On May 13, Ben Garrison released a racist photo that compared the First Lady Michelle Obama to Melania Trump. While Melania was depicted as the epitome of femininity, the First Lady was depicted as a muscular brute, a thing to be feared and unwanted. As President Obama’s second term in the White House comes to an end, we are left to reflect on mainstream media’s treatment of FLOTUS and what that means for young Black girls in America.
Through comparing the First Lady and Melania Trump, the political cartoon asserts that the First Lady is not one who is worth having the position and the prestige of belonging in the White House. Even though she is Princeton educated, and even though she went to Harvard Law School, all of this is still not enough for her to be respected by the media. Not only that, she has been the pinnacle of grace and beauty while on the presidential campaign and in the White House. Yet, there are always haters who resort to infantile stereotypes to demean her powerful image and positive reputation.

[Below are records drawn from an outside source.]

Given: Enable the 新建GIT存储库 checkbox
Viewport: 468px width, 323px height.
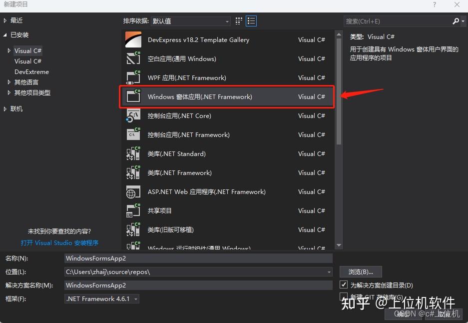Looking at the screenshot, I should (x=344, y=296).
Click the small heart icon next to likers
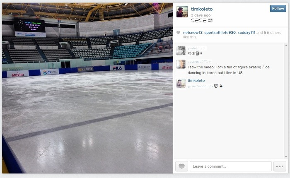290x178 pixels. (x=178, y=33)
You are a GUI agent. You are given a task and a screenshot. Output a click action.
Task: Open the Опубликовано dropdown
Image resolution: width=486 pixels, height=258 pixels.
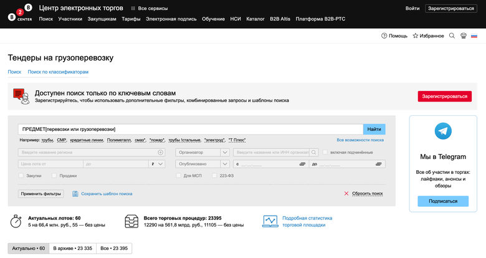click(224, 164)
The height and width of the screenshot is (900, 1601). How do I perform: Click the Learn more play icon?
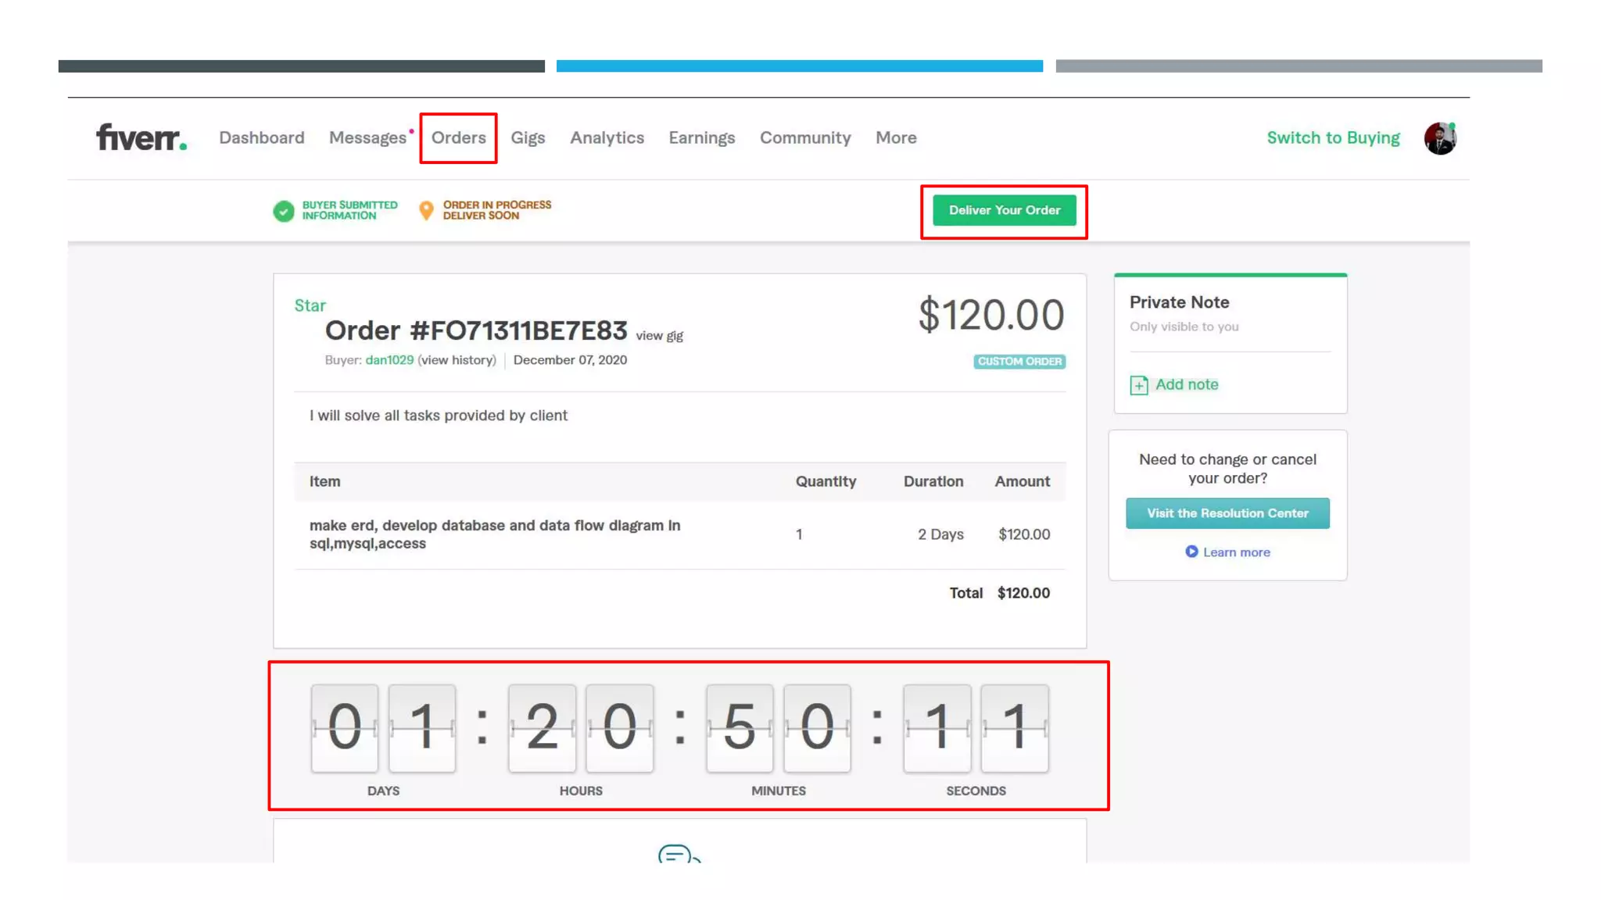click(x=1191, y=552)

In the past, the President and the First Lady have been subjected to blatantly offensive depictions. The mainstream predominantly white media’s response has been to forget, ignore, and excuse these depictions. As a Black woman, this infuriates me because the media’s refusal to confront the racist treatment of our country’s First Lady shows that for the racist and sexist individuals in our society, no level of Black brilliance or excellence will never be enough.
Artists like Ben Garrison fall back on the emotional and historical mistreatment of Black women because it is a way to dehumanize powerful Black women. Furthermore, it is a way to continue to mentally and emotionally traumatize young Black women who dare to see themselves as objects of beauty.
As a child, I unconsciously knew about the stereotypes that haunt Black women. I saw Aunt Jemima Syrup. I saw the Angry Black women in movies who had the fury of a wild animal. I didn’t want to think about it because I knew that these images were a reminder that this society didn’t want me or see me as a human. This of course was silly but this hurt not because it was right. It hurt because I no longer felt validated as a woman. I felt like something else, an animal—a thing that people should run away from.
For me when I see this cartoon, I just don’t see a ridiculous image that the media will forget in a few weeks. I see an image that haunts my mother, my sisters, and my future children. It is an image that tells me once a Black woman gains power in the white media’s eyes, they will still treat her like an animal or an object, a thing to be examined. Enough is enough.